> **Texte fourni**:
----------------

Devenirs des cartes : Explorations de la Cartographie radicale

« Zone à défendre – Notre-Dame-des-Landes », 2015-2018 par Quentin Faucompré, Geoffroy Pithon - Les éditions À la criée © Cartographie radicale, éditions Dominique Carré La Découverte, 2021

« J’ai commencé́ à m’intéresser aux cartes quand j’ai compris qu’elles n’entretenaient que des rapports lointains avec le réel », écrit Philippe Vasset dans son Livre blanc, en 2007. Sans doute peut-on partir de ce paradoxe initial pour tenter une approche de la Cartographie radicale dont l’historienne Nepthys Zwer et le géographe Philippe Rekacewicz nous offrent de passionnantes Explorations dans un superbe livre, récemment publié aux éditions Dominique Carré/La Découverte. Une carte ne se contente pas de mesurer et reproduire, dans une objectivité sans faille, à coups d’échelles, symboles et légendes. Si elle est représentation et situation dans un territoire, elle en est aussi l’écriture, soit une forme de récit comme de discours, elle est tout autant une « machine à rêver » qu’une prise de pouvoir sur l’espace. Ce sont ces tensions et paradoxes que déploie le livre, pour donner à voir autrement cartes, mappemondes et autres représentations géo-graphiques.

----------------

> **Données fournies**:
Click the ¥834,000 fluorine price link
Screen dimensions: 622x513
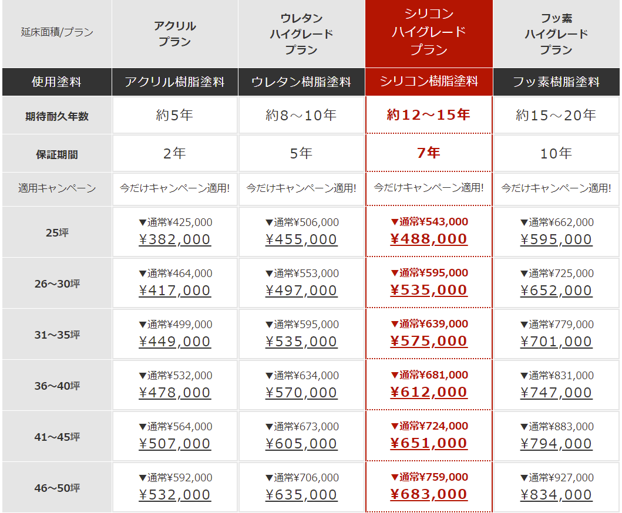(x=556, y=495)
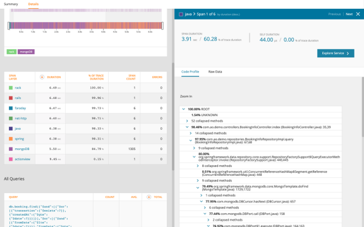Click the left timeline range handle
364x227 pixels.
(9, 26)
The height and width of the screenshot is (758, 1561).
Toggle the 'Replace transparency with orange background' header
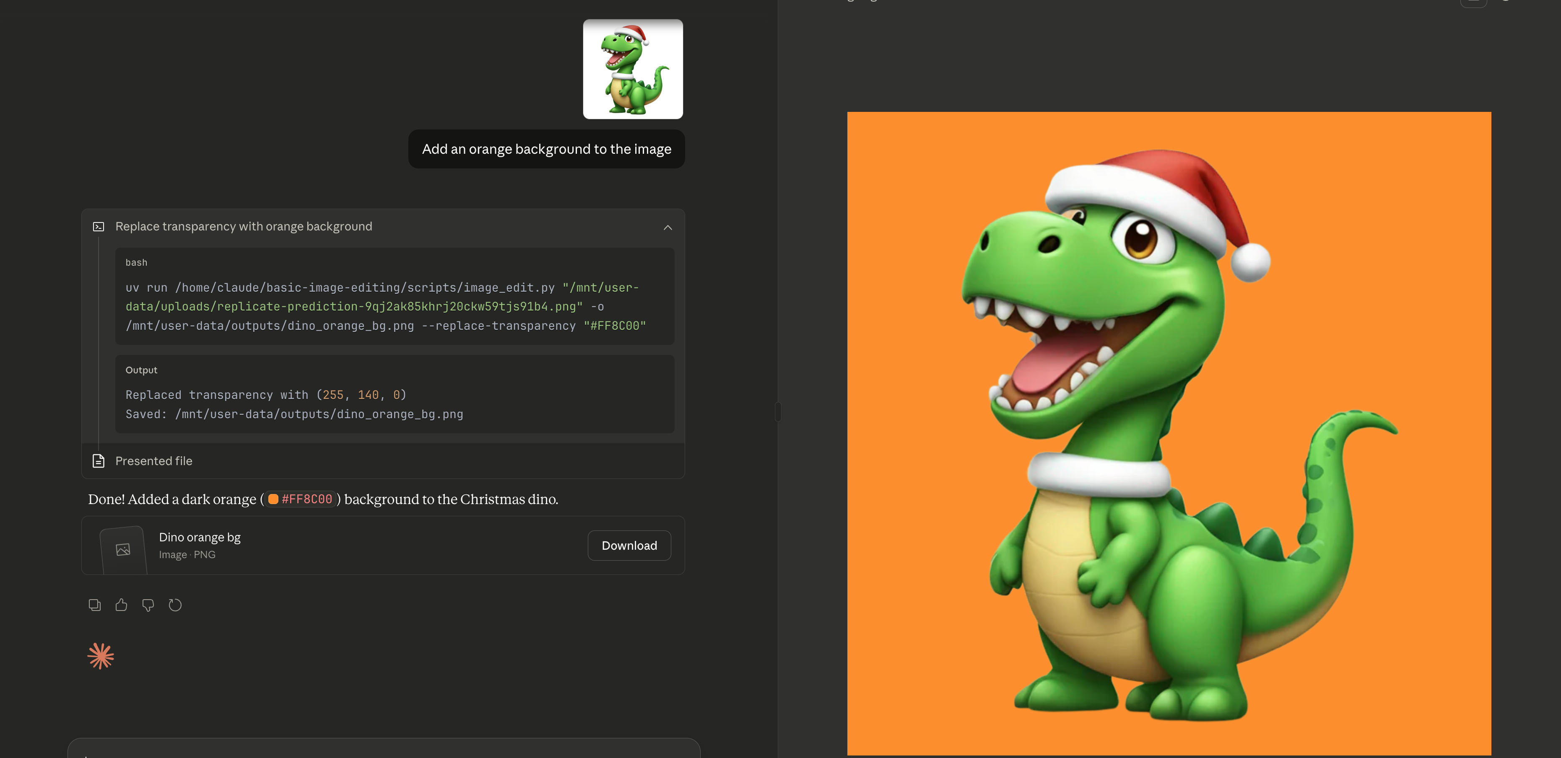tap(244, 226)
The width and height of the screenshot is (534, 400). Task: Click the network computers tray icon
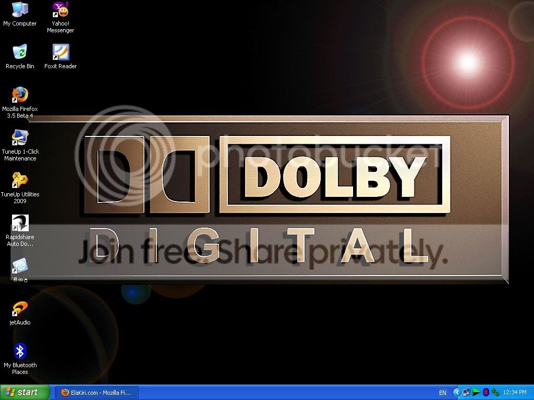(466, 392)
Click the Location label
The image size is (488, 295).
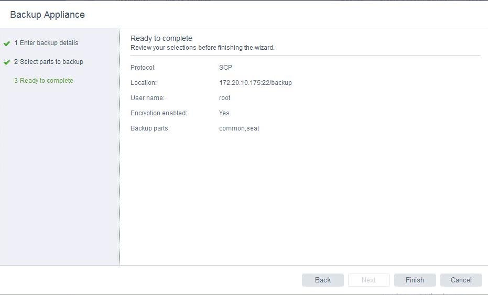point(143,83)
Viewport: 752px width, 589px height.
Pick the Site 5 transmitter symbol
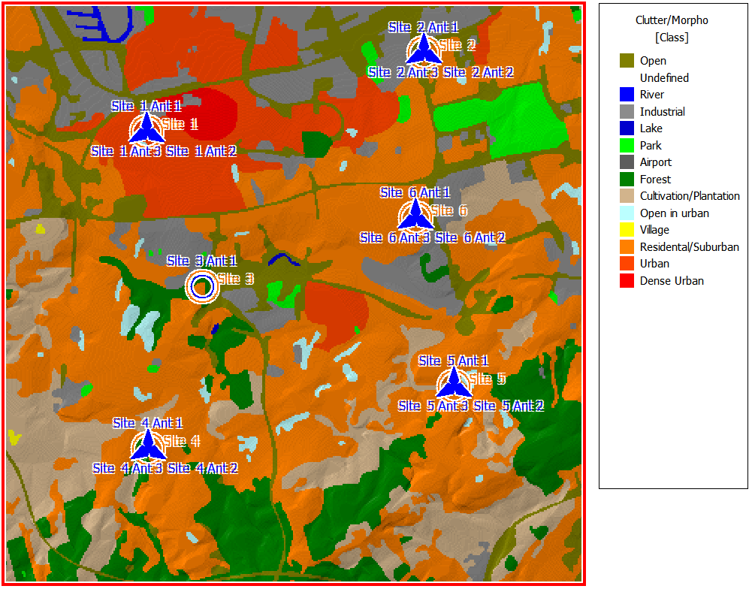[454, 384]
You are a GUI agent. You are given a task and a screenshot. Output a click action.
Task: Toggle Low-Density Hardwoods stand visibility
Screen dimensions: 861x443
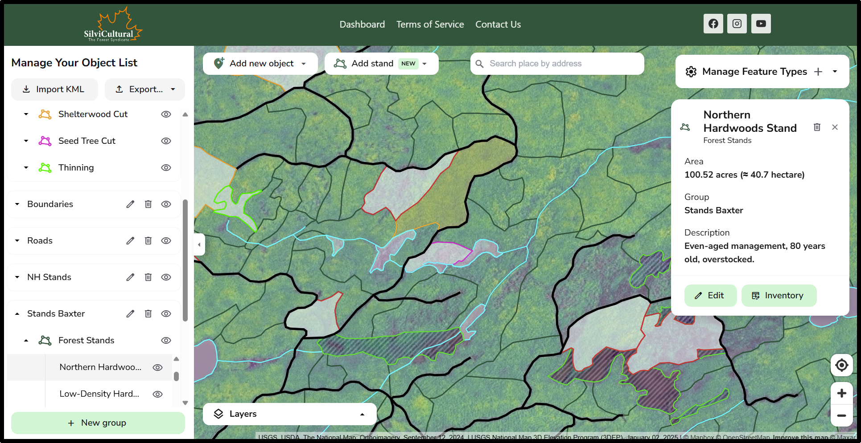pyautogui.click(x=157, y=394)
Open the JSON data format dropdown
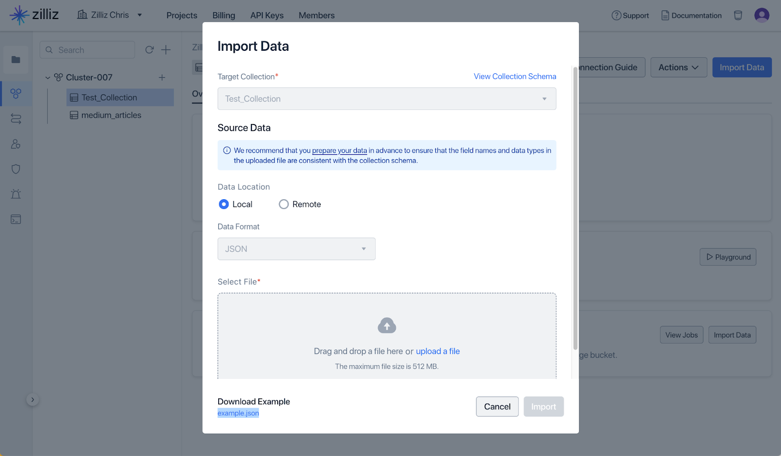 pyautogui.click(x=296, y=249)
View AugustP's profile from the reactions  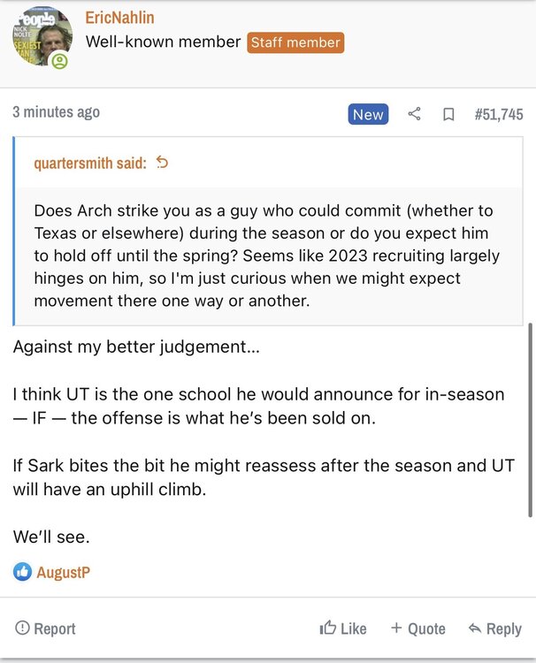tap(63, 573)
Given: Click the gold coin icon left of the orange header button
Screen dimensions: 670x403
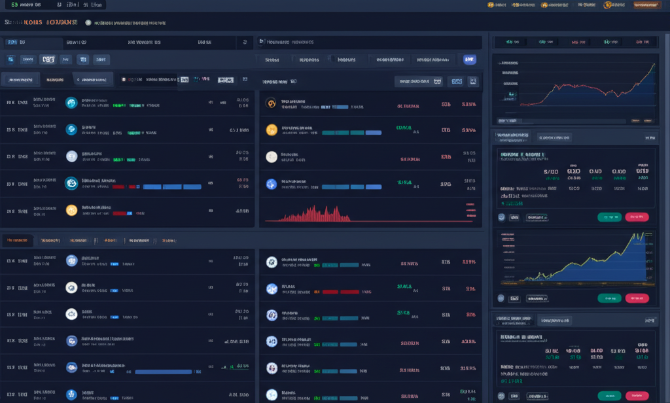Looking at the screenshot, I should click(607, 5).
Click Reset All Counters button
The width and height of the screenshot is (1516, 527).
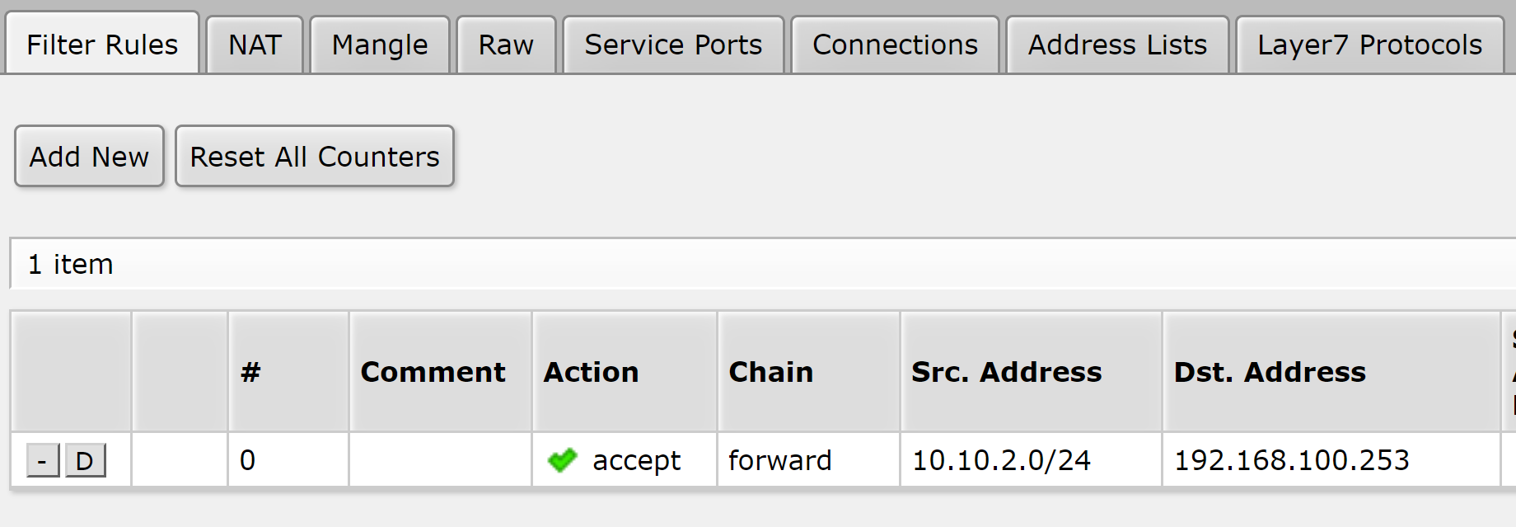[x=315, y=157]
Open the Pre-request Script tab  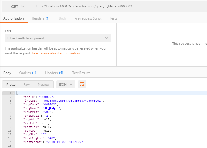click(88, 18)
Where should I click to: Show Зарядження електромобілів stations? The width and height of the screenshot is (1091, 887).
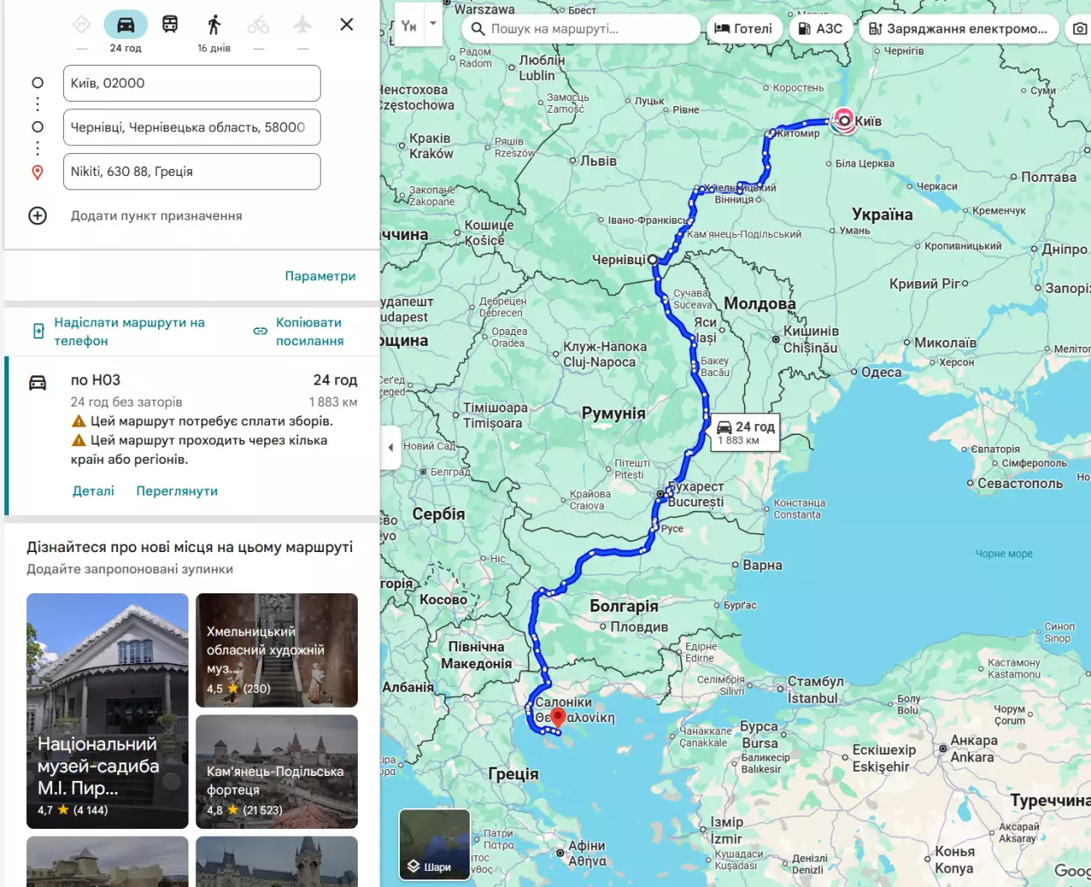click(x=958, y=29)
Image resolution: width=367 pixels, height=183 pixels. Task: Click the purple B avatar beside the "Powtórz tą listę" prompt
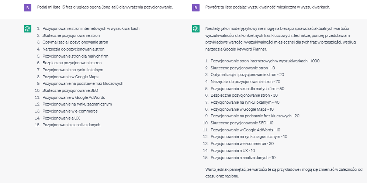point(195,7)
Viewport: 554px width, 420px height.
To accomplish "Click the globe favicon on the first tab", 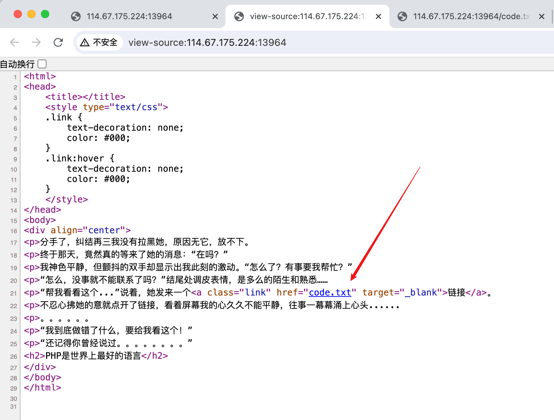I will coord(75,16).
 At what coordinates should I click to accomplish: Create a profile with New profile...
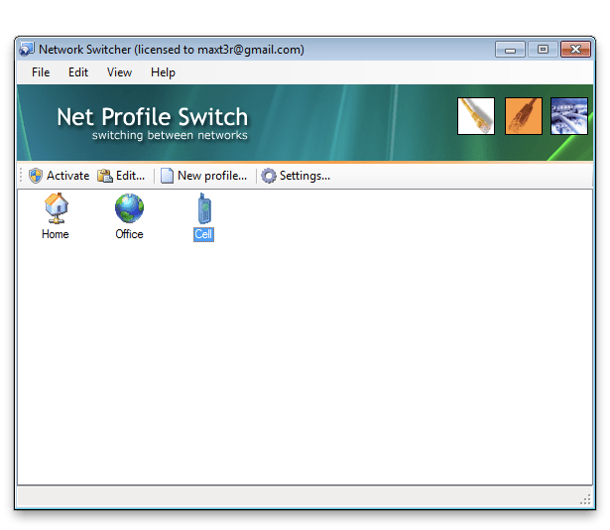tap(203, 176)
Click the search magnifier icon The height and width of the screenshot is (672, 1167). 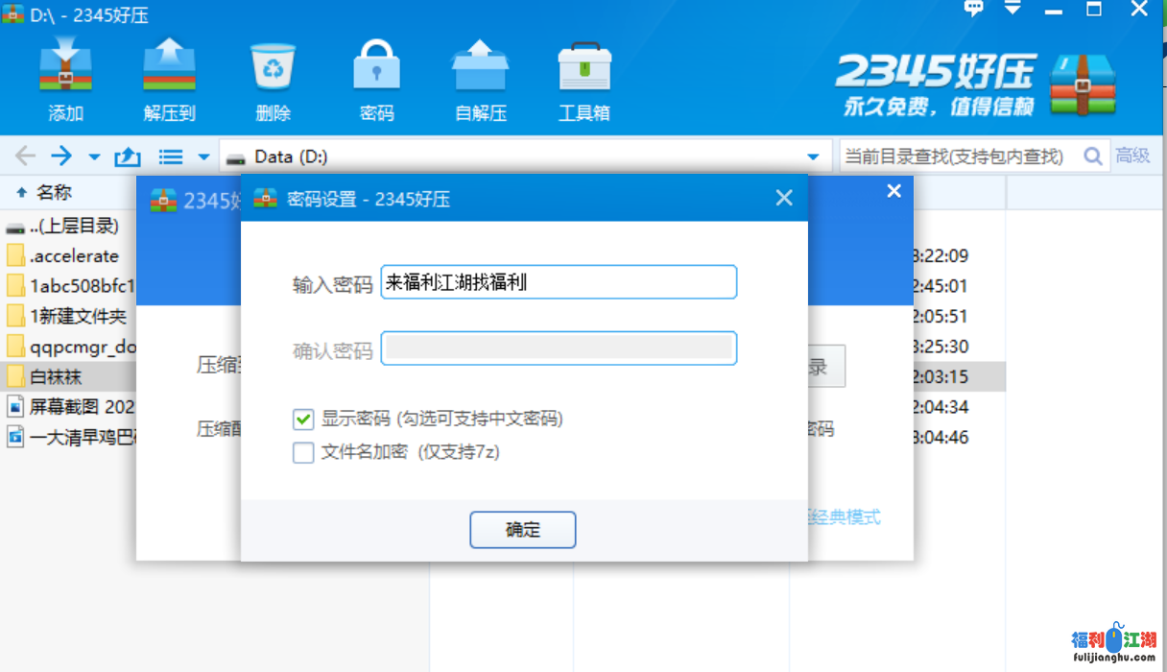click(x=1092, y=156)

----------------

> **Travaux**:
**a.** D'après le texte fourni, une carte ne se contente pas de mesurer et de reproduire à coups de quoi ? Donnez tous les éléments cités.
**b.** Dans les rangées des données fournies, commencez à la ligne qui contient « Viewport: 752px width, 589px height. » et arrêtez-vous après celle qui contient « pyautogui.click(x=157, y=394) ». Présentez ces lignes, incluses aux deux bouts, sous forme de liste numérotée, sans les lignes vides et sans les images.

> **Liste des solutions**:
**a.**
- échelles
- symboles
- légendes

**b.**
1. Viewport: 752px width, 589px height.
2. Pick the Site 5 transmitter symbol
3. [454, 384]
4. You are a GUI agent. You are given a task and a screenshot. Output a click action.
5. Task: Toggle Low-Density Hardwoods stand visibility
6. Screen dimensions: 861x443
7. pyautogui.click(x=157, y=394)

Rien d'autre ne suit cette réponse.